S.O.S. (Supplement Overload Syndrome): Science to the R.E.S.C.U.E.!
Dr. Rickman is currently an Assistant Professor in the Exercise and Rehabilitative Sciences Department at Slippery Rock University. Previously, she was an Assistant Professor in the Department of Health and Physical Activity (2002-2015), and the Assistant Director of the Physical Activity and Weight Management Research Center (2004-2015) at the University of Pittsburgh. Dr. Rickman holds a doctorate degree in Exercise Physiology and is also a Registered Dietitian, completing her undergraduate coursework in Clinical Dietetics and Nutrition. The combination of these areas of education allowed her the opportunity to work with a variety of short and long-term intervention trials. Dr. Rickman’s career in clinical research began in 1995, when she was hired by Dr. Rena Wing. While working for Dr. Wing, Dr. Rickman obtained experience in numerous specialized areas with a number of NIH Clinical Research Trials in the area of diabetes treatment and prevention, pregnancy, amenorrhea, premenopausal women, and obesity prevention and treatment. Dr. Rickman has served as a Principal Investigator and a Co-Investigator on several NIH-funded clinical trials at the Physical Activity and Weight Management Research Center at the University of Pittsburgh and now serves as a DSMB member for the NIA. Dr. Rickman holds professional memberships in with the following organizations: American College of Sports Medicine (fellow) and The Center for Science in the Public Interest and has had memberships in the past with The Obesity Society, The Society of Behavioral Medicine, and the Academy of Dietetics and Nutrition.
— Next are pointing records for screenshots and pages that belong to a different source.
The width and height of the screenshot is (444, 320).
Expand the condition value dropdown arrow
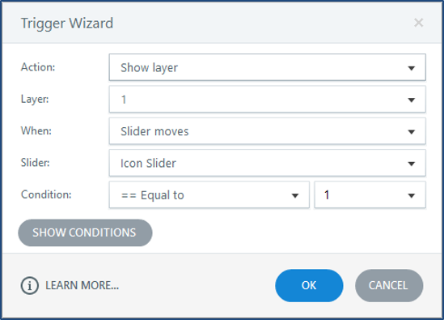coord(411,195)
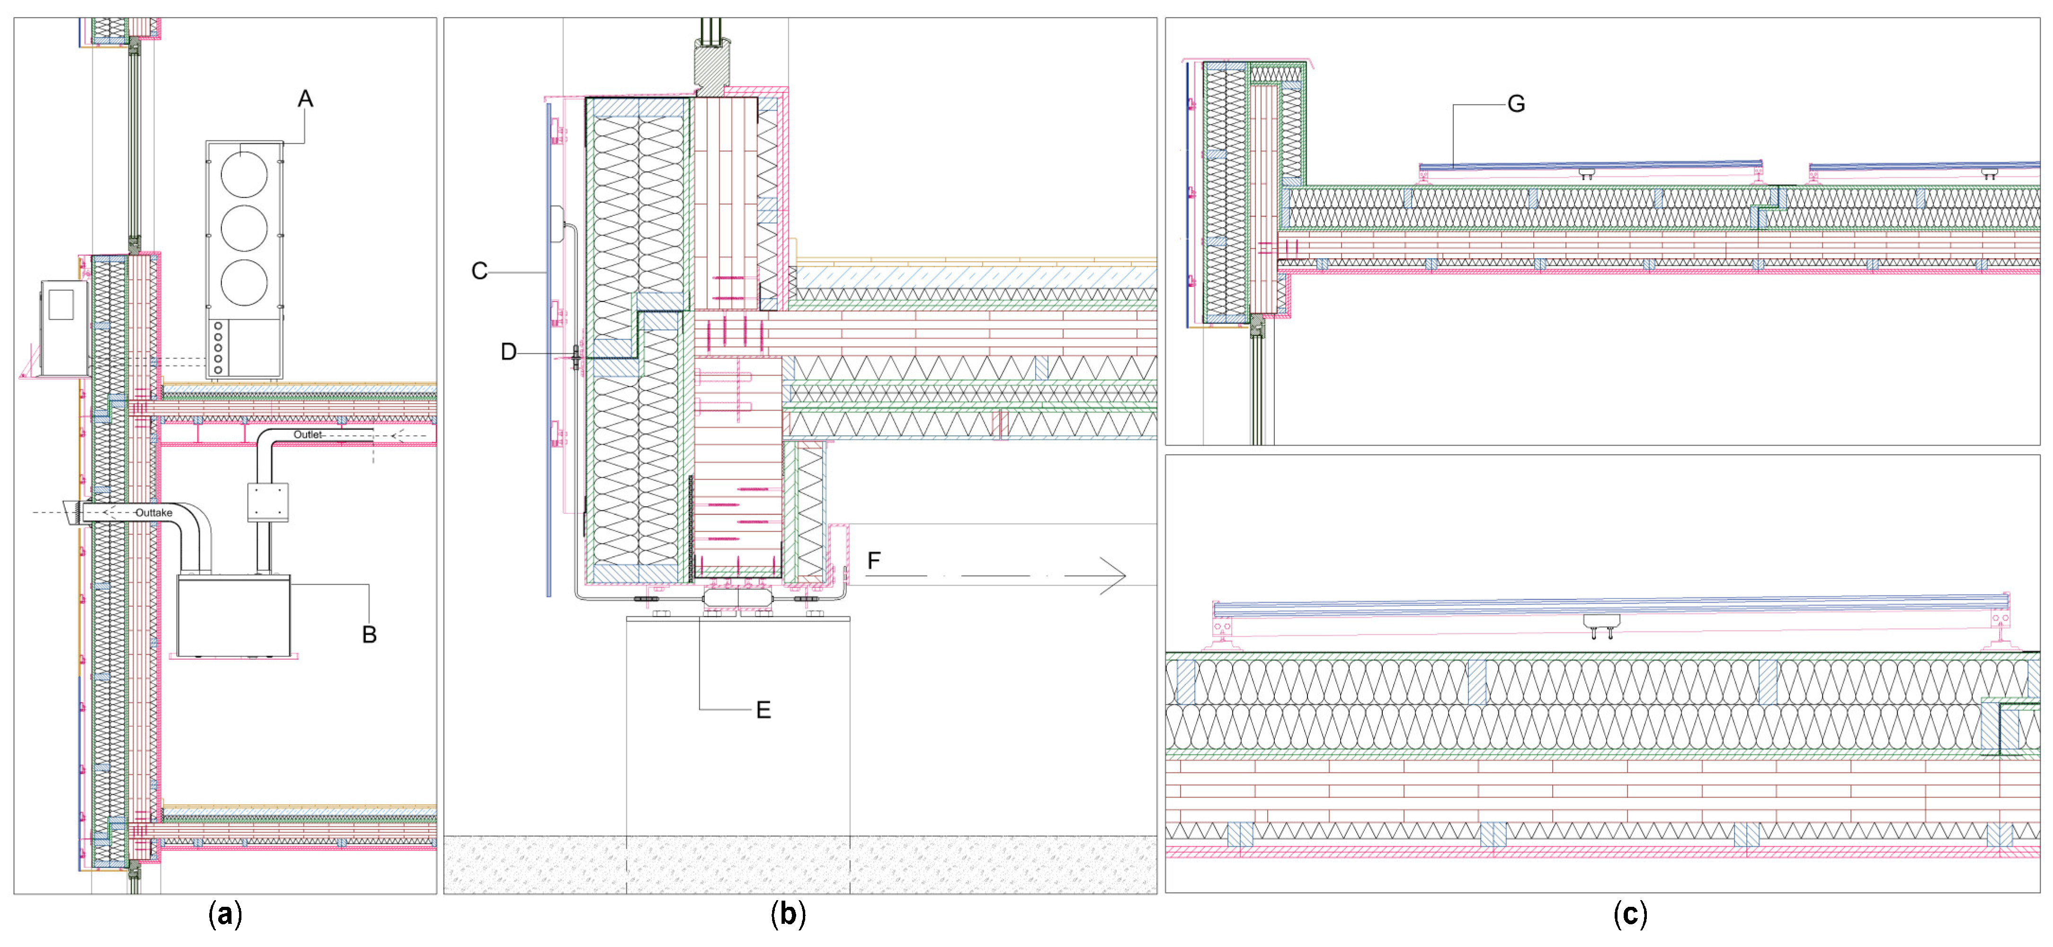This screenshot has width=2053, height=947.
Task: Click the label letter F
Action: pos(873,561)
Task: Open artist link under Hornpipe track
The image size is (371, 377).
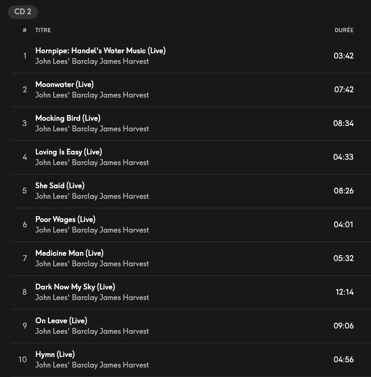Action: [x=92, y=61]
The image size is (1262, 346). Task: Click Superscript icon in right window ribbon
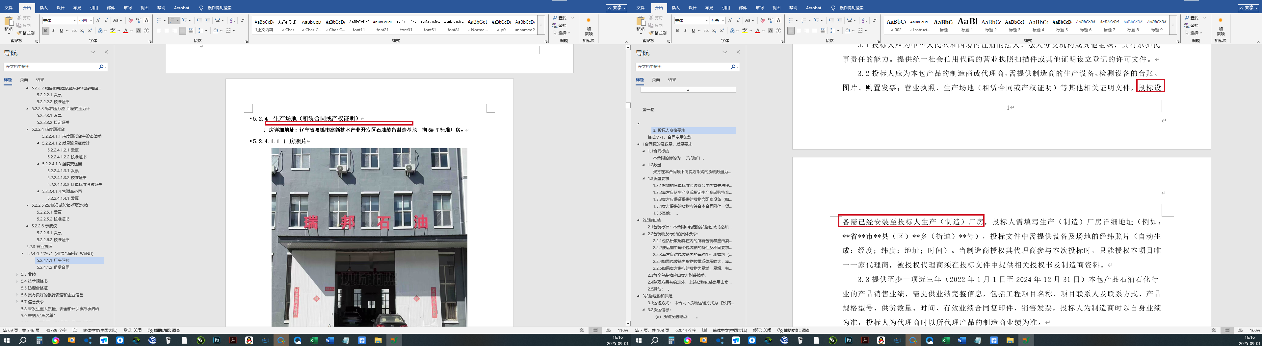tap(722, 31)
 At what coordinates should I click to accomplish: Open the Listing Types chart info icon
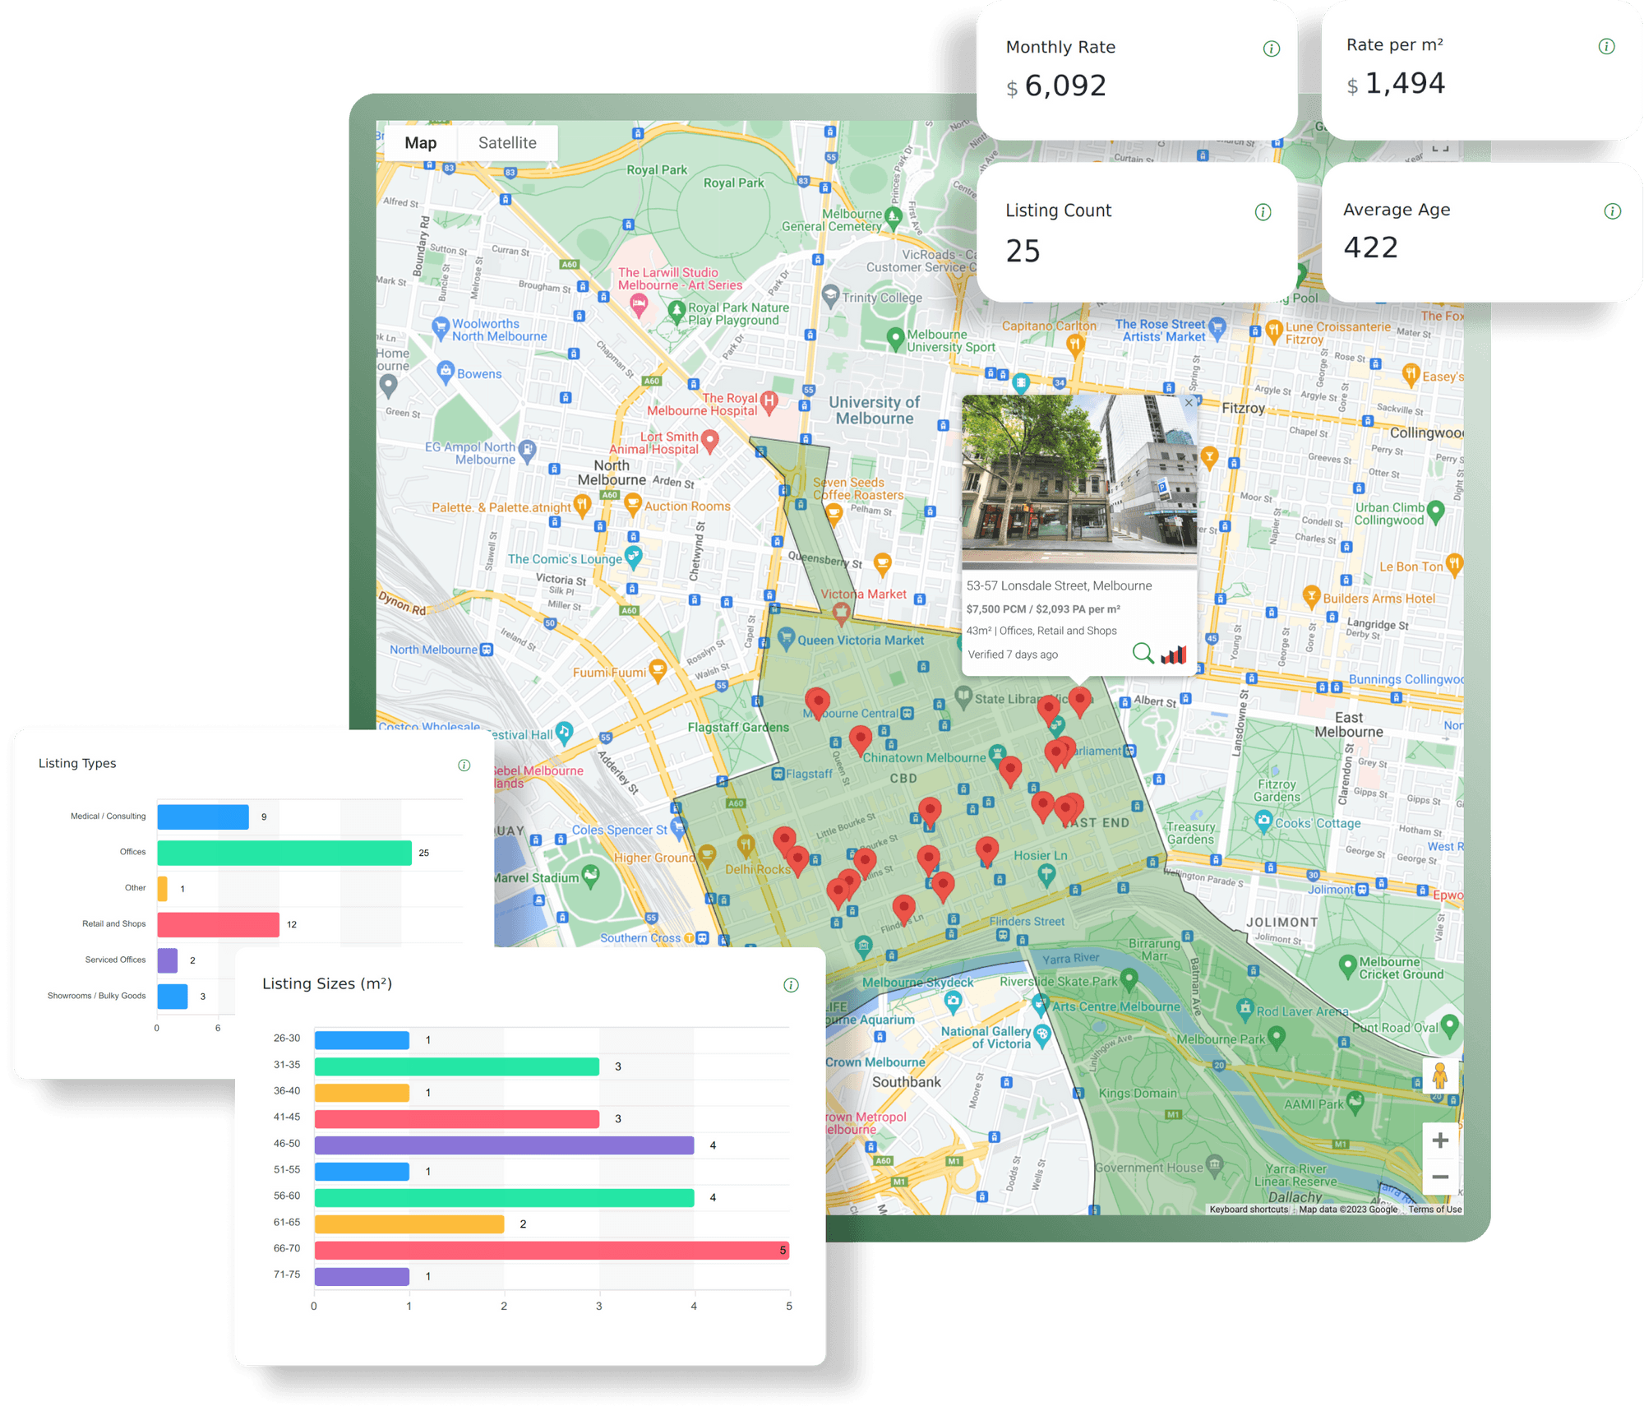(464, 765)
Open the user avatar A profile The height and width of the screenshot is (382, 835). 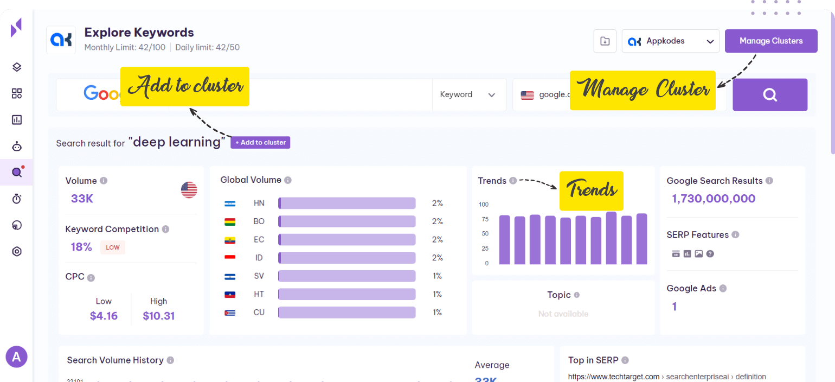pyautogui.click(x=16, y=357)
The S.O.S. (Supplement Overload Syndrome): Science to the R.E.S.C.U.E. (Research and Education on Supplements Causes Understanding and Education) Session will be an interactive workshop to teach professionals how to effectively evaluate the safety and effectiveness of supplements. There are thousands of supplements on the market today, with many of these supplements geared toward active individuals. However, due to the lack of regulation of these dietary supplements, health professionals need to be able to separate media hype from the scientific evidence about these products. This session will use a variety of interactive techniques in order to educate health professionals how to be critical thinkers when it comes to supplement use.